My two pence on the subject is this. I am mainly talking about composing music for tv, film, games etc here rather than concert works, but a lot of the same things apply.
You have two umbrellas of difficulties as a composer. Firstly, you have to excel at writing, producing and usually also performing music (it’s cheaper for you if you can perform more instruments on your tracks yourself). Secondly you will very likely, unless you are very lucky, have to be excellent at marketing yourself, getting to know people, being friendly and nice to work with, and taking care of the business side.
That is one hell of a massive skillset right there.

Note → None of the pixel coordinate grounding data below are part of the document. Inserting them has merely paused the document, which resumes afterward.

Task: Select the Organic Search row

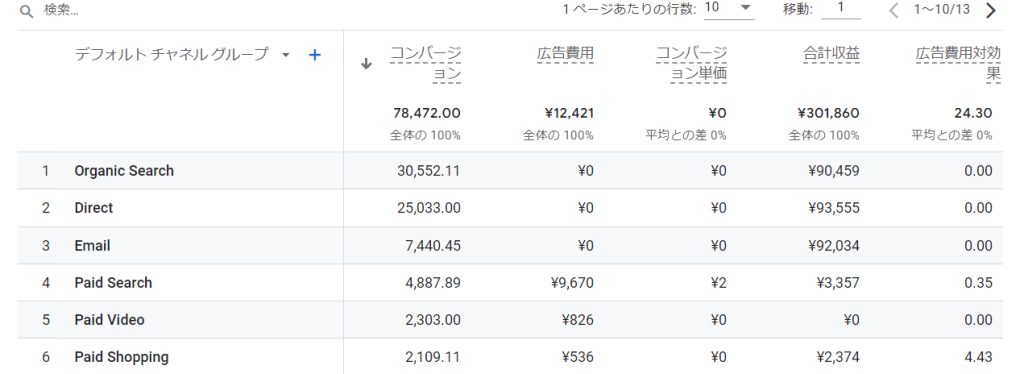Action: [510, 171]
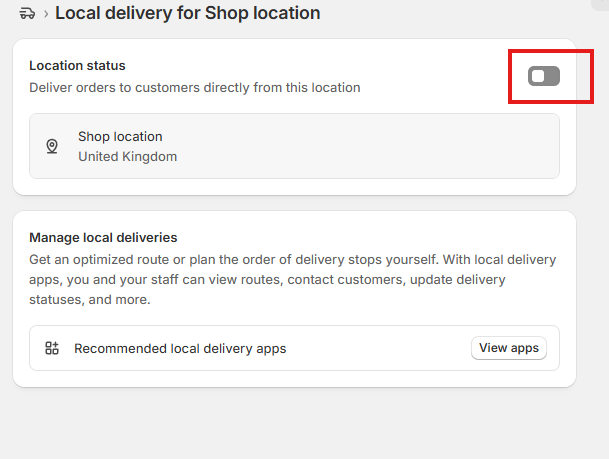This screenshot has height=459, width=609.
Task: Click the optimized route description paragraph
Action: [x=293, y=280]
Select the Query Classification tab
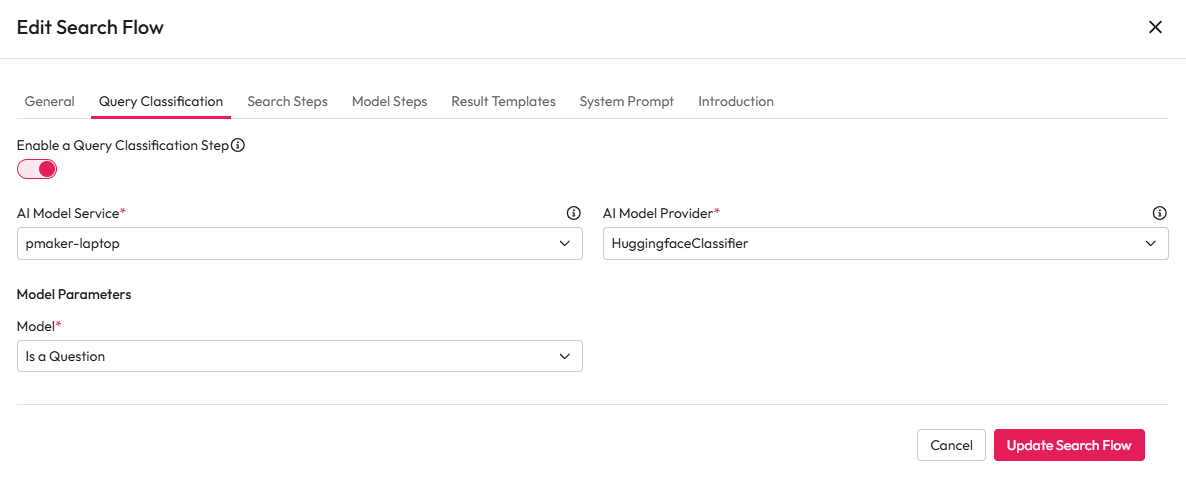Screen dimensions: 1186x502 coord(161,101)
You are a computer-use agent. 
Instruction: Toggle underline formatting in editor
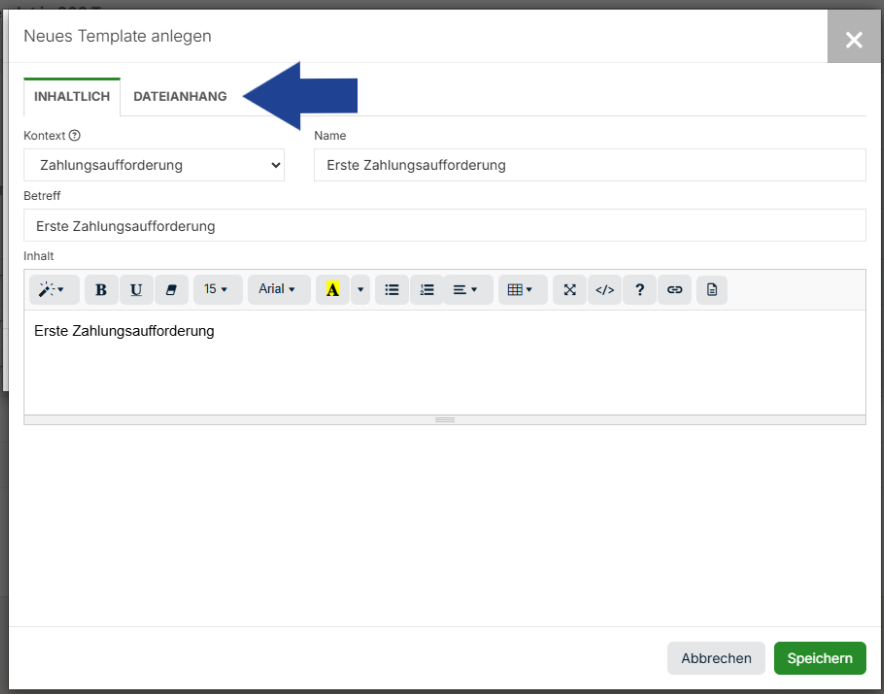coord(136,290)
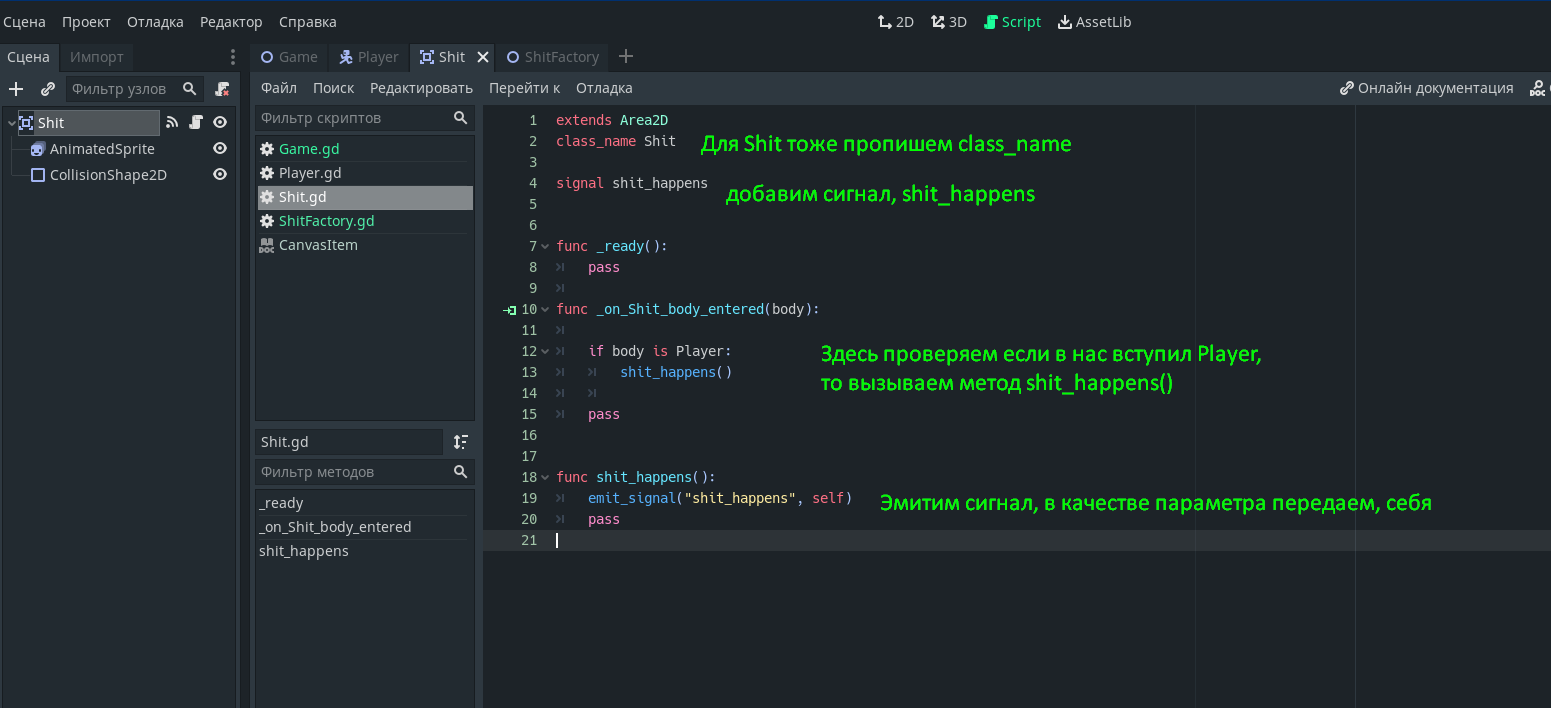Hide the AnimatedSprite node
The width and height of the screenshot is (1551, 708).
pyautogui.click(x=220, y=149)
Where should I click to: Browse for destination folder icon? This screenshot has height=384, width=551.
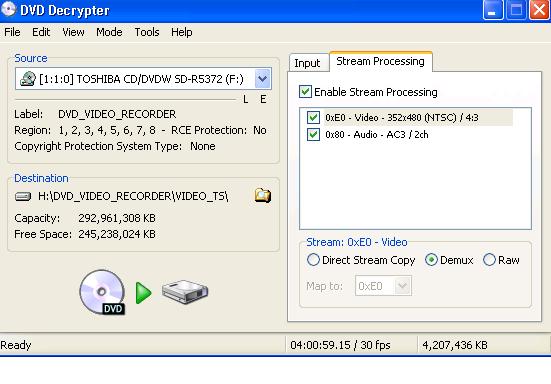pos(262,195)
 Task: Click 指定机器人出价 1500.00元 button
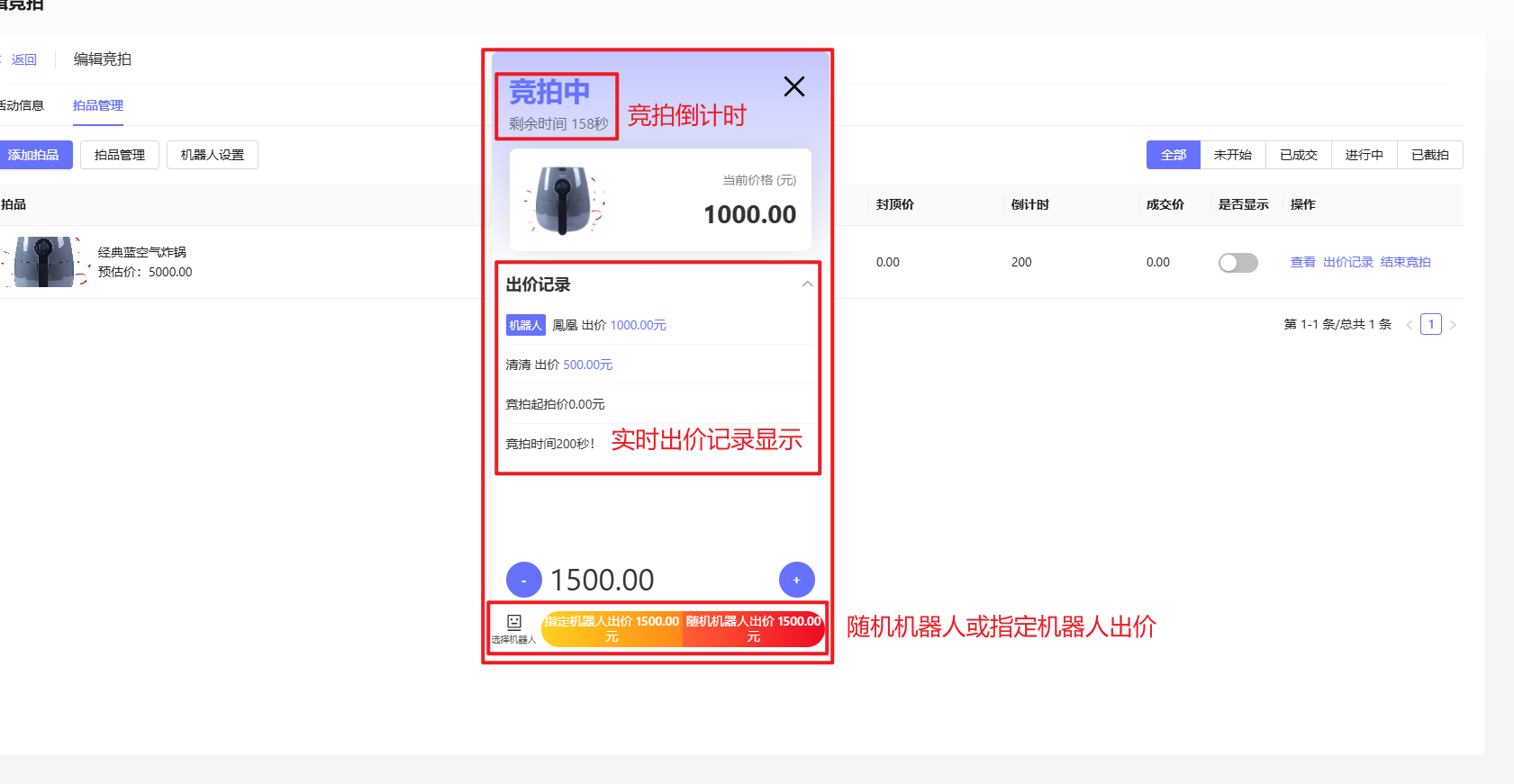(612, 628)

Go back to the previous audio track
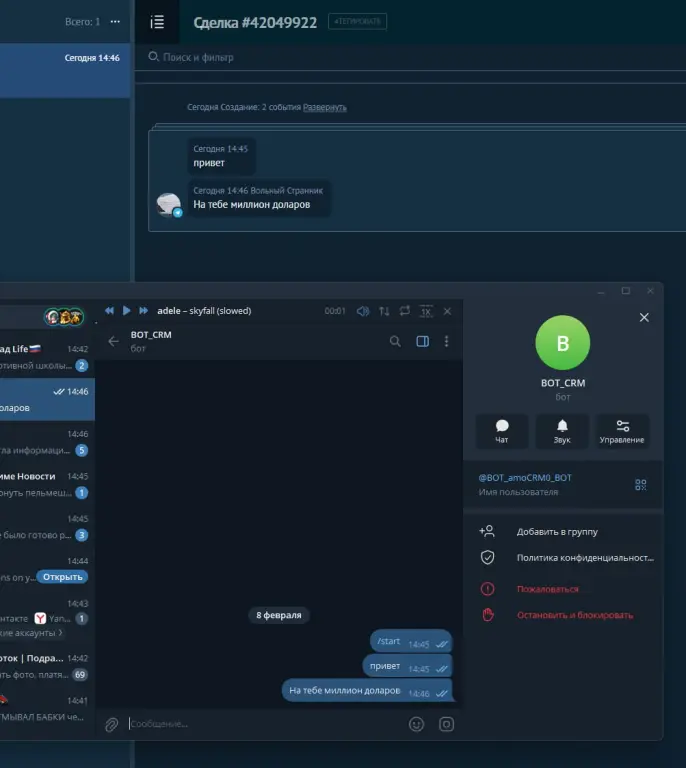(x=110, y=311)
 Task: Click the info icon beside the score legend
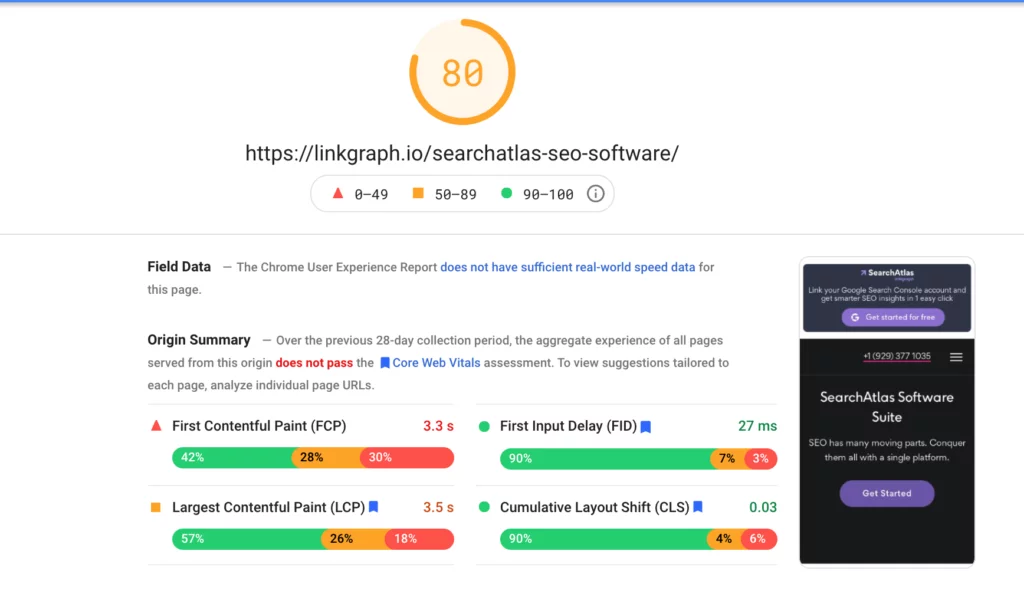pos(596,193)
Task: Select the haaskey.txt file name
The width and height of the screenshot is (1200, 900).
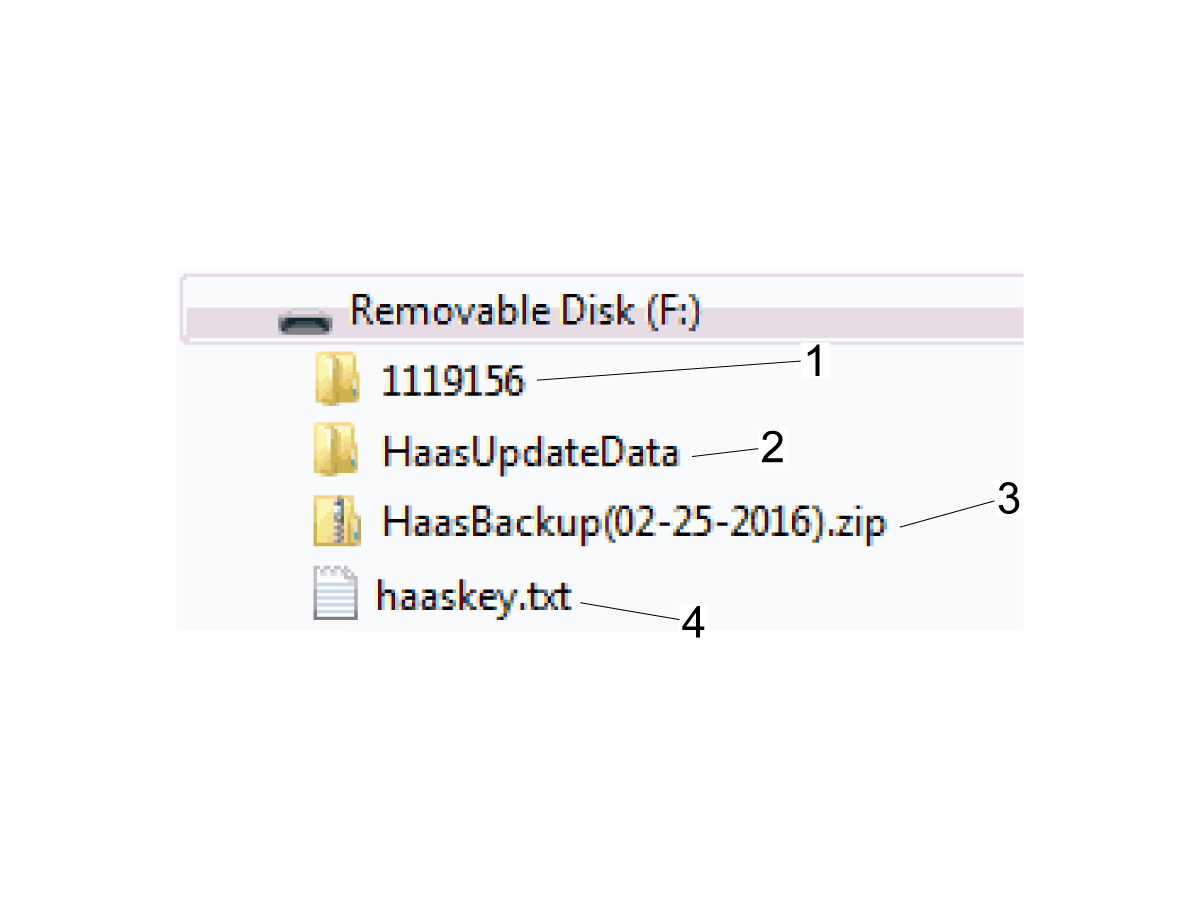Action: [473, 597]
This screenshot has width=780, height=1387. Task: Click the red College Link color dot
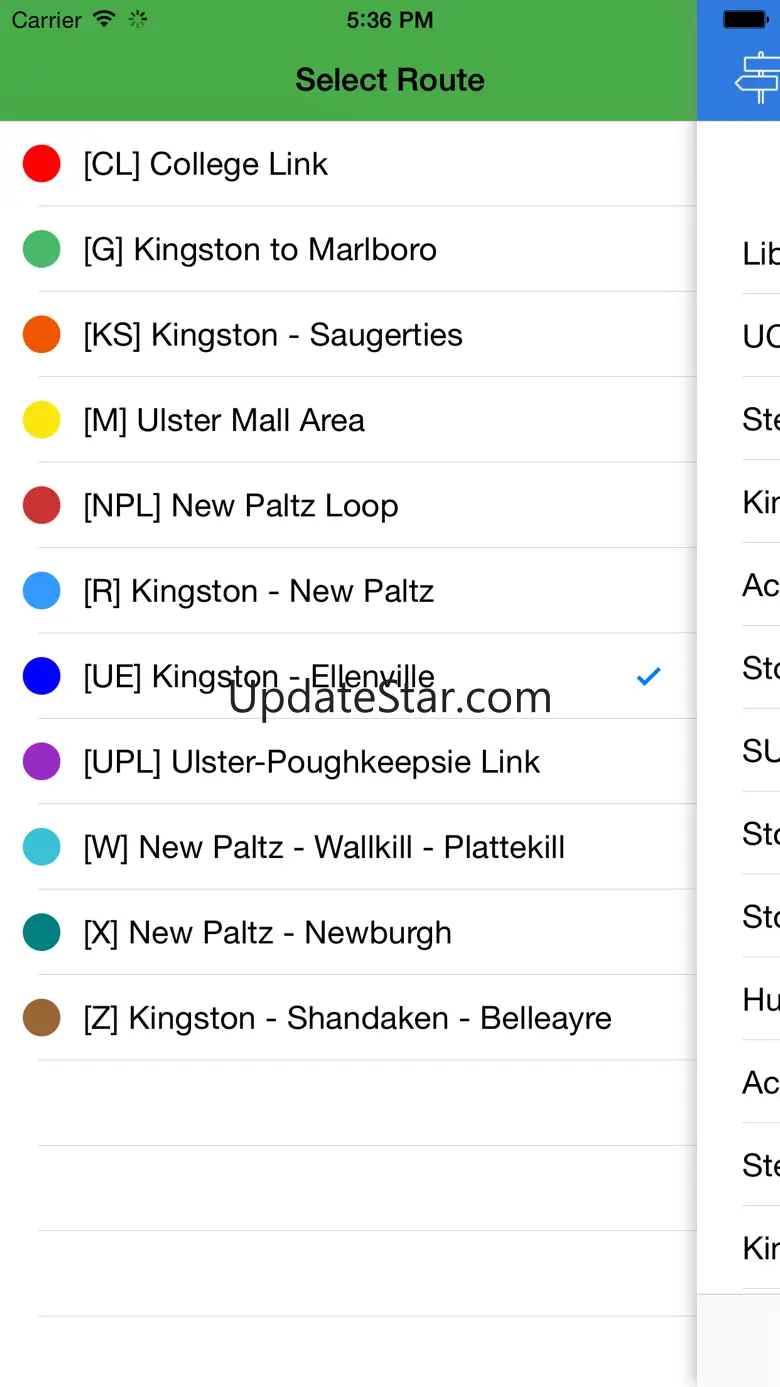coord(42,164)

What you’ll find meeting or talking to successful composers, is that most of these things do apply most of the time. Sometimes careers get propelled quickly with a stroke of luck early on. Sometimes it takes years and years of graft to get where you want to be. Maybe it will be peaks and troughs all the way for you. Even if you’re offered all the work you could ever want, you still have to do that work, and do it well. I’ve been doing this for almost 6 years now full time, and I still never know what’s around the corner!
There are no hard and fast rules, no one route into the industry or one way to do things, but one thing for certain is: being a composer is hard.
Some other little insights from Google search:
“Become a composer without going to college”
I studied a degree in music composition for media. I cannot imagine even considering giving this career a go without having had that training. I learnt so much on that course, I still utilise that knowledge probably every day! Sure, there are composers who have been successful without going that route, but I think people in the industry are finding it’s a good way to find out who’s serious about composing. There are a lot of music courses, and a lot of music graduates, far more than there used to be. It’s hard enough sifting through those young composers to find the good ones, let alone if they haven’t even studied academically. I guess what I’m saying is – if you are that serious about it, why not study it?!
“Become a better composer”
I am so glad there are a lot of people googling this! I think we should keep this in mind at all stages of our career. There are always things you don’t know, things you could do better, ways to sound better, the list goes on. We can always become a better composer if we are always open to learning.